DATA TO EXAMINE below:
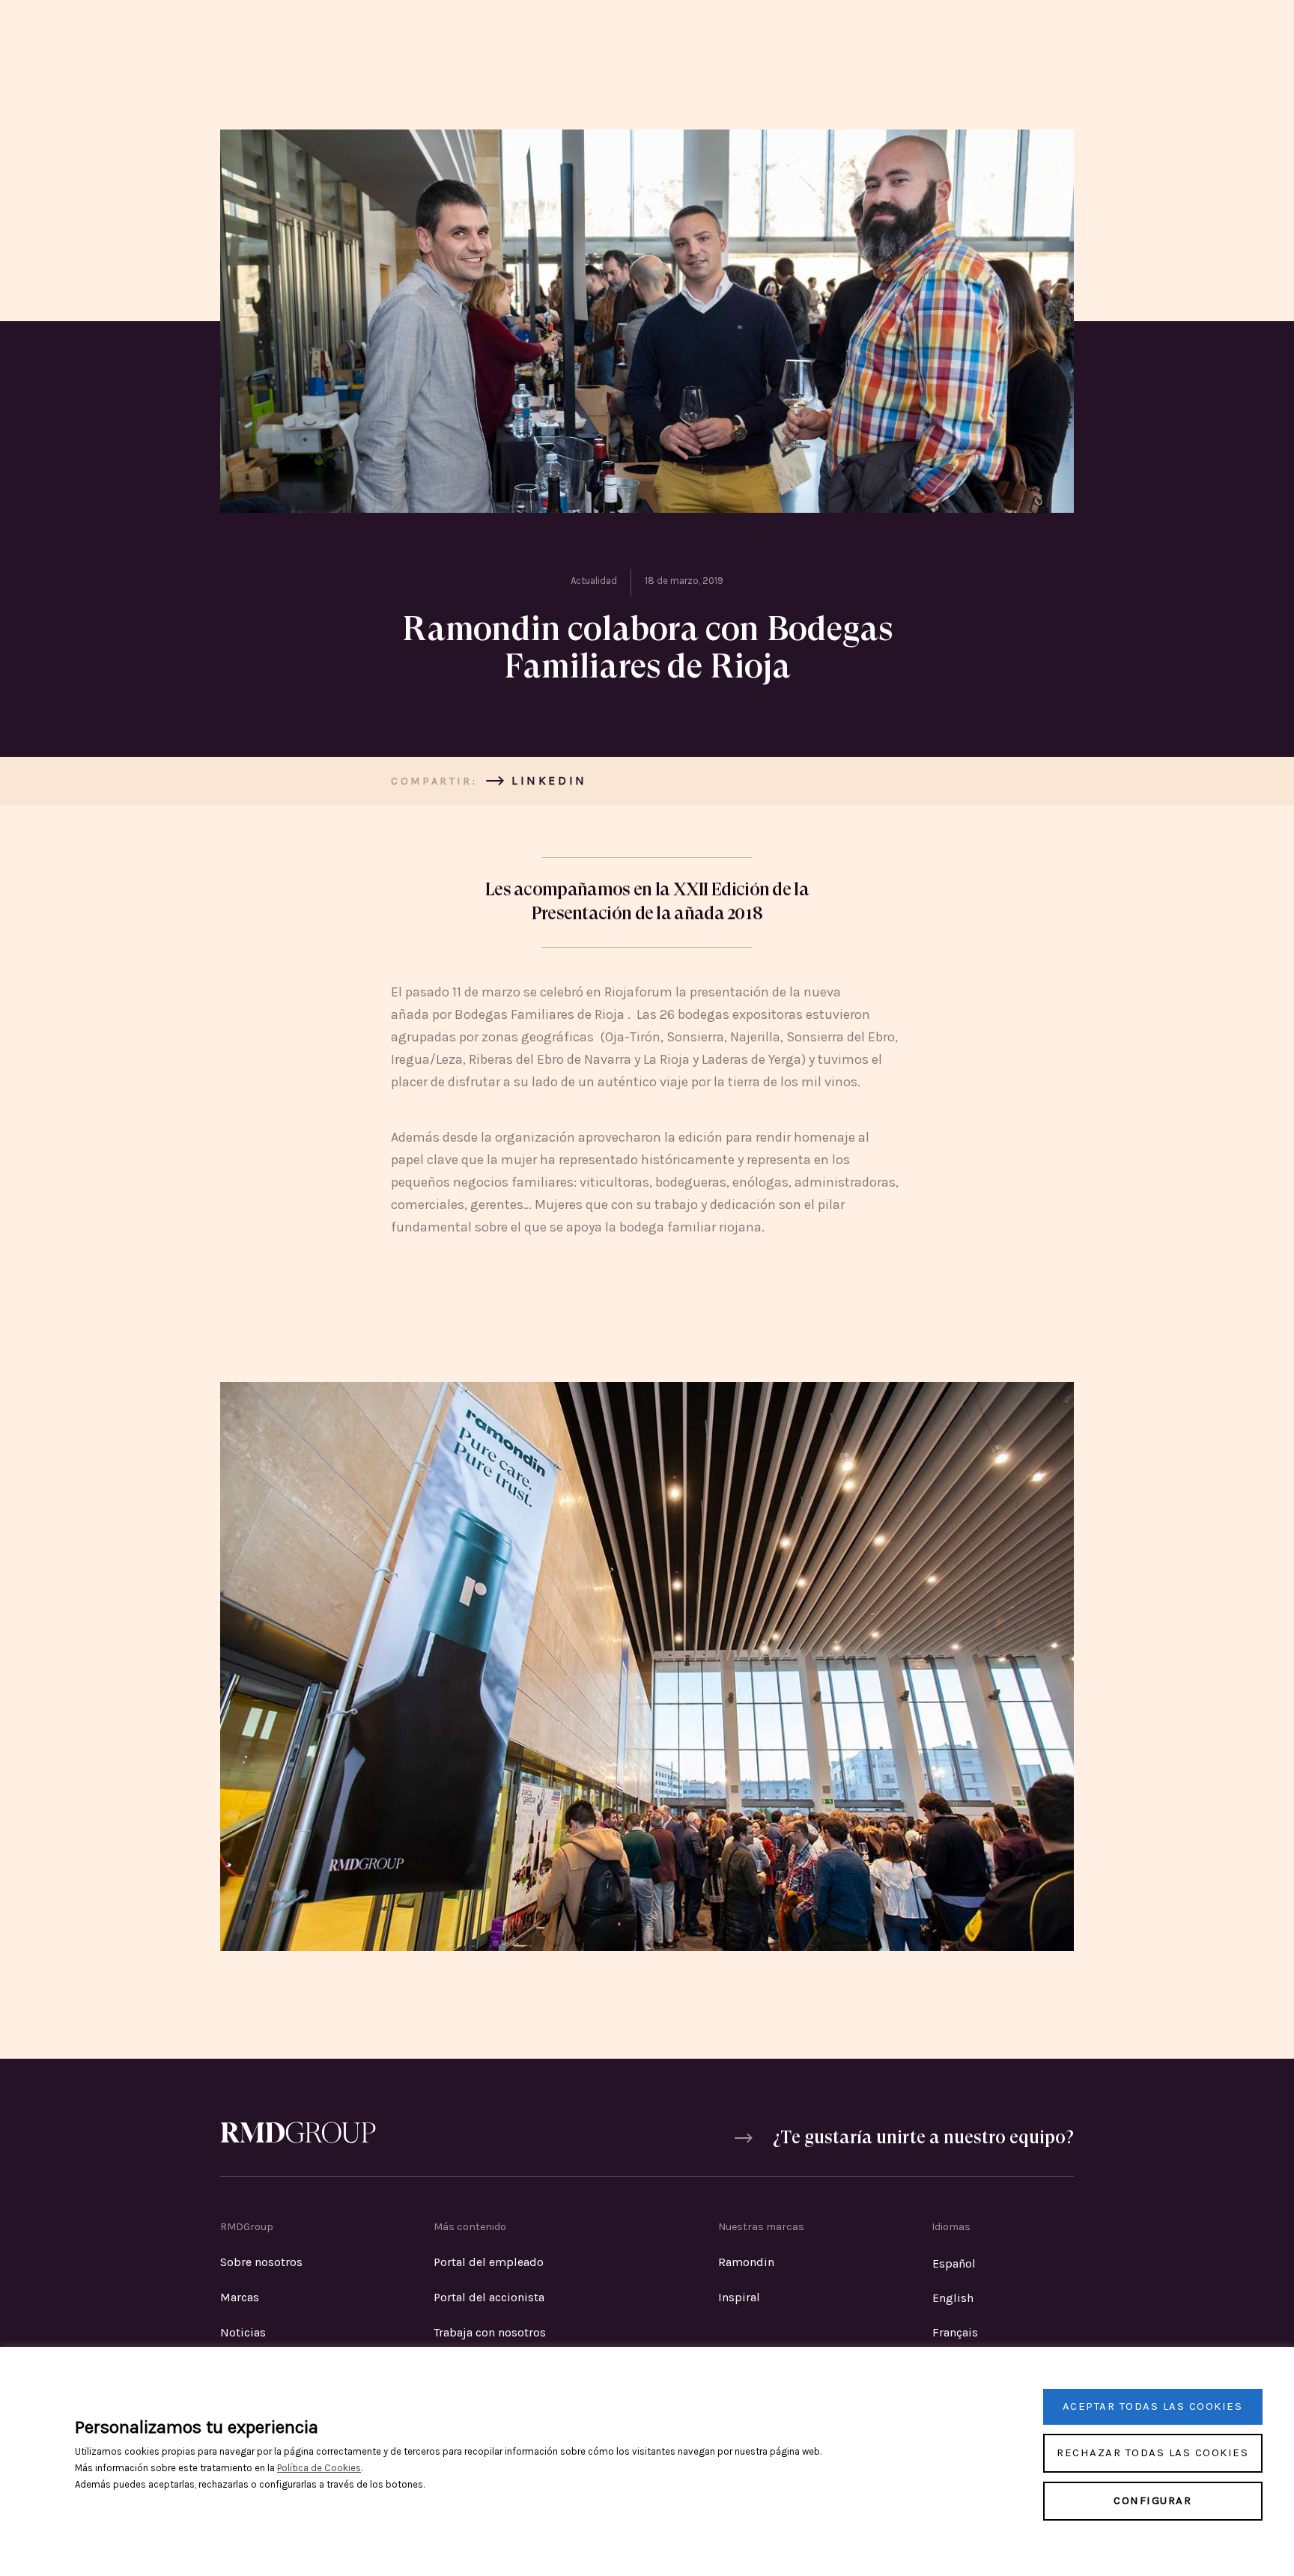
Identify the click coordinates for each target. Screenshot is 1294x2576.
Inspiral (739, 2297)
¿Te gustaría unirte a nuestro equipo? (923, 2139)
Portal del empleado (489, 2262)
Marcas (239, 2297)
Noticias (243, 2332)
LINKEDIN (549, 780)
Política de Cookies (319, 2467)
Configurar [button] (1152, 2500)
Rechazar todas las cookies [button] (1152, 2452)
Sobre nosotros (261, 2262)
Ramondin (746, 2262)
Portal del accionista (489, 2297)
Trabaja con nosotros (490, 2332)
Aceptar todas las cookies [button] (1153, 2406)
End of DATA TO EXAMINE.
DATA TO EXAMINE below:
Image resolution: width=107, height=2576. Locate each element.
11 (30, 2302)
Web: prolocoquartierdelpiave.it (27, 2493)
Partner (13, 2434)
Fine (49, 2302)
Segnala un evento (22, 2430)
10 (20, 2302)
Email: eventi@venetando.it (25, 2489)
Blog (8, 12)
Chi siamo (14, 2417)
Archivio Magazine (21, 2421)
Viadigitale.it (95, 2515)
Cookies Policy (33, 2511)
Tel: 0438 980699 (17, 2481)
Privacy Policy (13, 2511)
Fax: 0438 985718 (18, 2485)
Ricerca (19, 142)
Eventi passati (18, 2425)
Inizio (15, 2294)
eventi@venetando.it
End of DATA TO EXAMINE.
DATA TO EXAMINE below:
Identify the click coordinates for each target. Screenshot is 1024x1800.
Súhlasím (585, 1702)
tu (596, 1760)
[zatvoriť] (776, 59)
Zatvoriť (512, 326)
End of DATA TO EXAMINE.
| TASK TO COMPLETE |
Only the number is required: state how many lines of the entries hold the word "Screenshot".

| WORKED SOLUTION |
2